Court Opinion

ID: 9945423
Source: CourtListenerOpinion
Date Created: 2024-02-27 20:09:38.863576+00
Date Added: 2024-06-11T14:25:29.263899
License: Public Domain

Matter of Verdugo v Smiley & Smiley LLP (2024 NY Slip Op 00986)

Matter of Verdugo v Smiley & Smiley LLP

2024 NY Slip Op 00986

Decided on February 27, 2024

Appellate Division, First Department

Published by New York State Law Reporting Bureau pursuant to Judiciary Law § 431.

This opinion is uncorrected and subject to revision before publication in the Official Reports.

Decided and Entered: February 27, 2024

Before: Kern, J.P., Gesmer, Shulman, Rodriguez, Rosado, JJ. 

Index No. 500137/09 Appeal No. 1744 Case No. 2022-03119 

[*1]In the Matter of Jose Verdugo, etc., Plaintiff,
vSmiley & Smiley LLP et al., Defendants.
Anthony J. Lamberti. etc., et al., Nonparty Appellants,
vLissett C. Ferreira etc., Nonparty Respondent.

Armstrong & Lamberti, PLLC, Staten Island (Anthony J. Lamberti of counsel), for appellants.
Meenan & Associates, LLC, New York (Lissett C. Ferreira of counsel), for respondent.

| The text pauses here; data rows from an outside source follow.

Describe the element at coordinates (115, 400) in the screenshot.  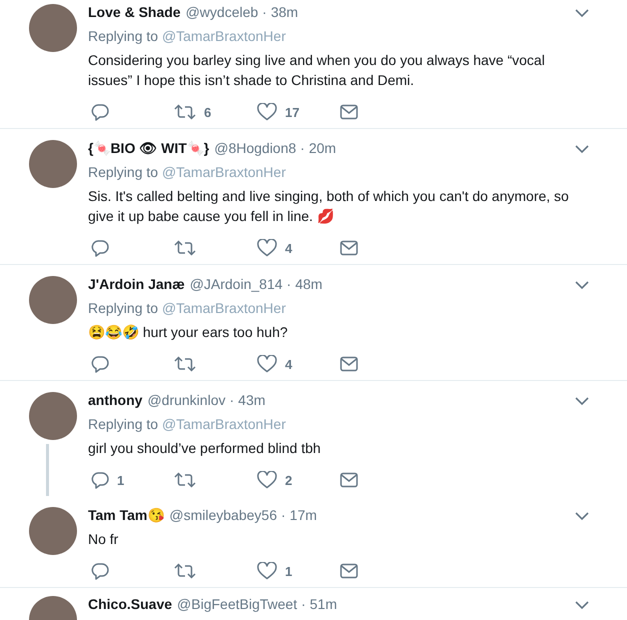
I see `user-name: anthony` at that location.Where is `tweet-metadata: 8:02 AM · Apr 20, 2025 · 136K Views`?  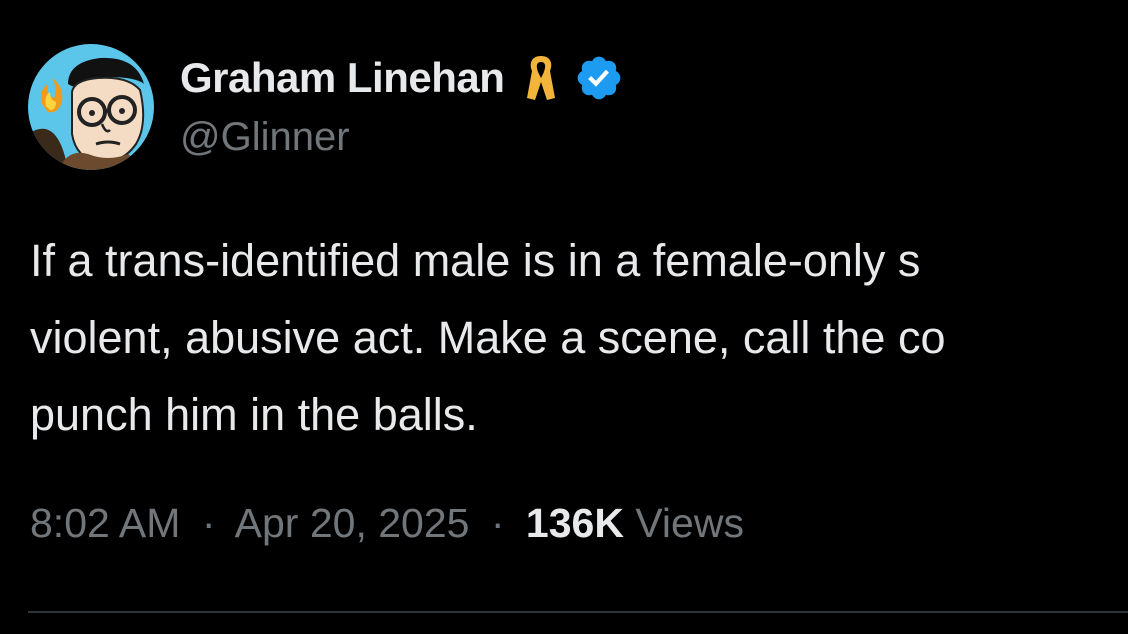
tweet-metadata: 8:02 AM · Apr 20, 2025 · 136K Views is located at coordinates (387, 524).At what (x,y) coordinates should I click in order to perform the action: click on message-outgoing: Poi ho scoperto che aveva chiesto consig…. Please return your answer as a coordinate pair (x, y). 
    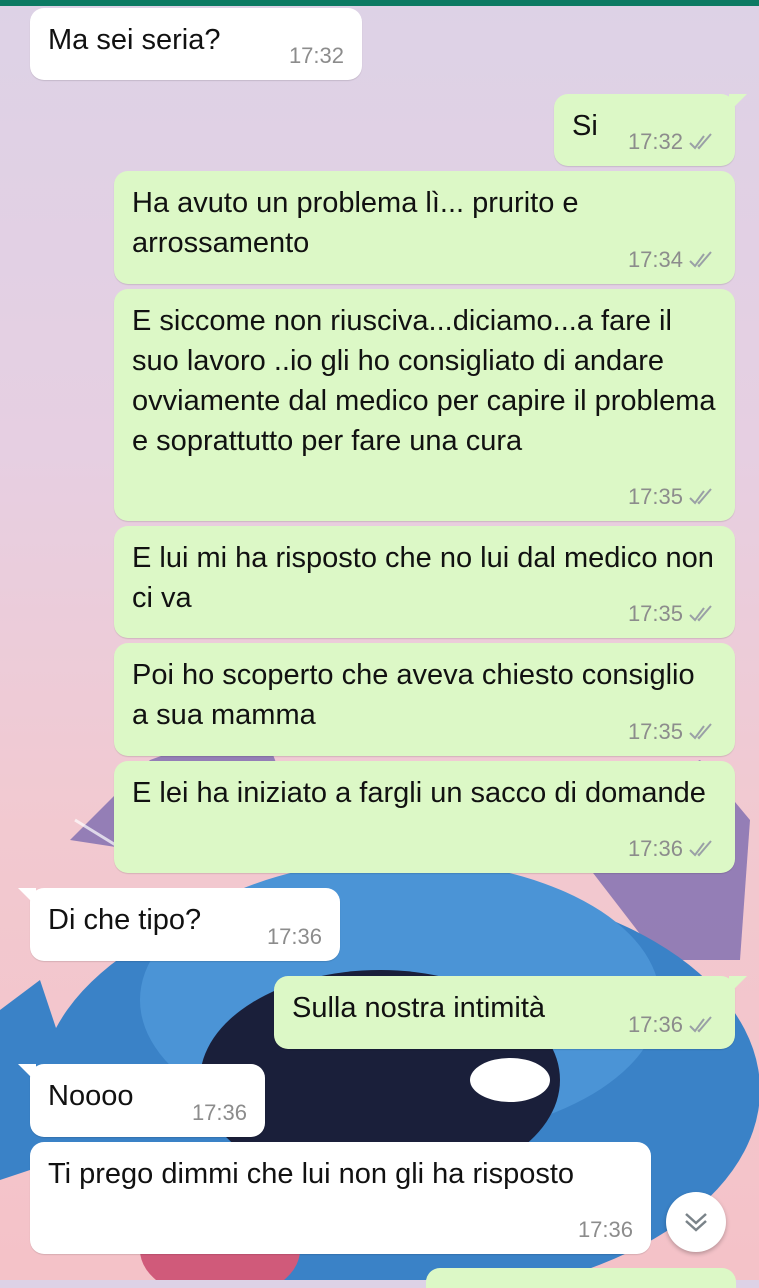
    Looking at the image, I should click on (424, 700).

Appeal from order, Supreme Court, New York County (Carol Sharpe, J.), entered on or about July 6, 2022, which disqualified nonparty attorneys Armstrong & Lamberti, PPLC and Anthony J. Lamberti, Esq. (collectively, appellant) from representing Jose Verdugo, an incapacitated person, and directed them to cease any form of representation and not to interfere with the court appointees carrying out their duties, unanimously dismissed, without costs.
On the record on March 21, 2022, Supreme Court declined to recognize appellant as counsel for the incapacitated person, noting that the court had already appointed counsel for Mr. Verdugo. The order on appeal, dated July 6, 2022, constituted the written form of the court's March 21 oral ruling. Appellant challenges that ruling. However, the record does not include any documents submitted by appellant to the court before March 21, 2022. Accordingly, it is impossible to determine what the court considered in making its ruling. Indeed, only a handful of documents in the record predate March 21 2022, and it is not clear whether any of them was before the court when it reached its determination. Moreover, it is impossible to determine from the appellate record whether Mr. Verdugo ever hired appellant, since the record does not contain a Notice of Appearance, a retainer agreement or other documentation showing that he did so. We may not consider the documents in the record that are dated after the court's ruling on appeal. Accordingly, the record is inadequate to permit meaningful review of the court's ruling (see Shatz v Chertok, 217 AD3d 614, 615-616 [1st Dept 2023]; Allstate Ins. Co. v Vargas, 288 AD2d 309, 310 [2nd Dept 2001]). THIS CONSTITUTES THE DECISION AND ORDER
OF THE SUPREME COURT, APPELLATE DIVISION, FIRST DEPARTMENT.